Мне очень хотелось, чтобы, открыв Гойю в Кологриве, Юрий Иванович стал знаменит и в своей стране. Хотя что такое «открыть»? Если это Гойя, то он и раньше был им. Если это Америка, то она существовала и до Колумба. Просто благодаря Колумбу мы узнали, что она есть. Точнее сказать, Колумб атрибутировал Америку.
И вот, пока мы с Юрием Ивановичем в поезде, который не назовешь фирменным даже в хорошем расположении духа, под крутые яйца и помидоры с грубой солью выпиваем по маленькой, видится мне картина, которую нарисовала Ирина Владимировна Линник, жена нашего Кузнецова. Будучи известным искусствоведом, она вернула, среди прочего, евангелистам Луке и Марку имя их создателя — Хальса и открыла в запасниках Эрмитажа, что «Дары волхвов», считавшиеся копией, на самом деле рембрандтовский оригинал!
Путешествие «Волхвов» в Японию. Картины живут судьбой той страны, где они оказались, а не той, где были созданы. У них, простите, двойное гражданство.
Родились «Волхвы» в Нидерландах, где жил Рембрандт, потом были проданы в Россию, здесь забыли родителей, получив статус копии, и в безвестности прозябали на стеллажах хранилища. Линник вернула им громкую фамилию, и они, не изменившись ни единым мазком, не прибавив достоинств, враз стали знаменитыми. (Не так ли и у людей?)
Доказав, что в запасниках Эрмитажа вместо копии хранился оригинал, Линник всполошила культурный мир: «Рембрандт! Настоящий Рембрандт!»
Гений, закончивший век в нищете, теперь стоил немыслимые миллионы, и японцы захотели его увидеть. У себя. («Доставьте Америку в Верхоянск — мы хотим ознакомиться».) Они вообще тяготеют к искусству, а уж если знают, что оно высокое!.. Им нравится наша музыка, Чайковский — любимый композитор. А тут русский Рембрандт.
Многим захотелось и сфотографироваться на фоне «Волхвов», как в Лувре на фоне «Джоконды». Подошел, повернулся спиной к шедевру, лицом к объективу, чтоб и Леонардо было видно. И — бегом к Венере Милосской.
В общем, приезжайте!
Выправляет Ирина Владимировна документы-визы, покупают им с сослуживицей (не одной же везти шедевр) щадящие билеты, и собираются они в путь.
Картину пакуют тщательно — в чистую простыню, потом в байковое одеяло, и все это заворачивают в кухонную клеенку на случай дождя. Для верности обвязывают бельевой веревкой, берут под мышку (благо вещь небольшая) и на музейной машине едут на Московский вокзал. Взяв купе (не в плацкартном же вагоне везти Рембрандта), две женщины закрывают дверь на самодельный «блокатор», который за рубль дает проводник, и, выходя по очереди к умывальнику, доезжают до Москвы. Поскольку у минкультовской «Волги» в этот день как раз случилось техобслуживание, они, обняв покрепче Рембрандта, чтоб не выхватили в толпе, садятся в случайное такси и, подозрительно поглядывая на шофера, едут в аэропорт. Там, предъявив все документы с фотокарточками, разворачивают «куклу» для таможни. Потом заворачивают вновь в простыню, байковое одеяло, клеенку (в Японии — бывает сыровато), обвязывают бельевой веревкой и идут в самолет со своей бесценной поклажей. Угнездившись в креслах и держа на руках укутанную картину, они наконец освобождаются от страха за сокровище и спокойно летят свои полтора десятка часов до Токио.

▶ Задание
Назовите по отрывку всё, во что заворачивали и чем обвязывали картину, когда паковали её перед поездкой на Московский вокзал. Данные, которые идут дальше, здесь не понадобятся.

▶ Сохранённые данные
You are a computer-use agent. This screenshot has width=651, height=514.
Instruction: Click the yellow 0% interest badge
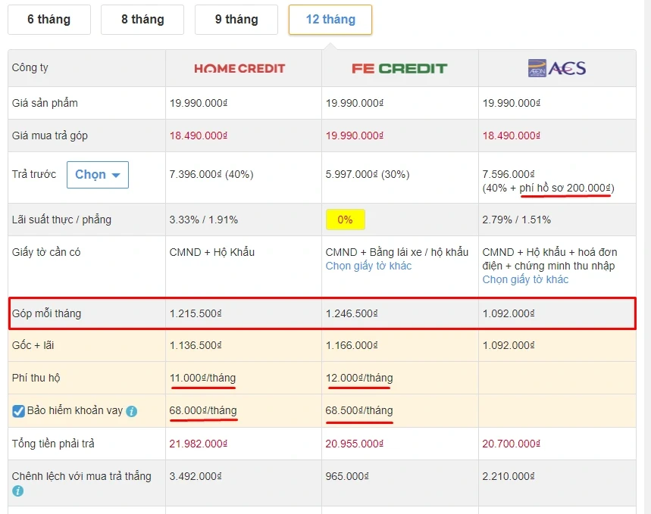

▶ Ответ
- чистая простыня
- байковое одеяло
- кухонная клеенка
- бельевая веревка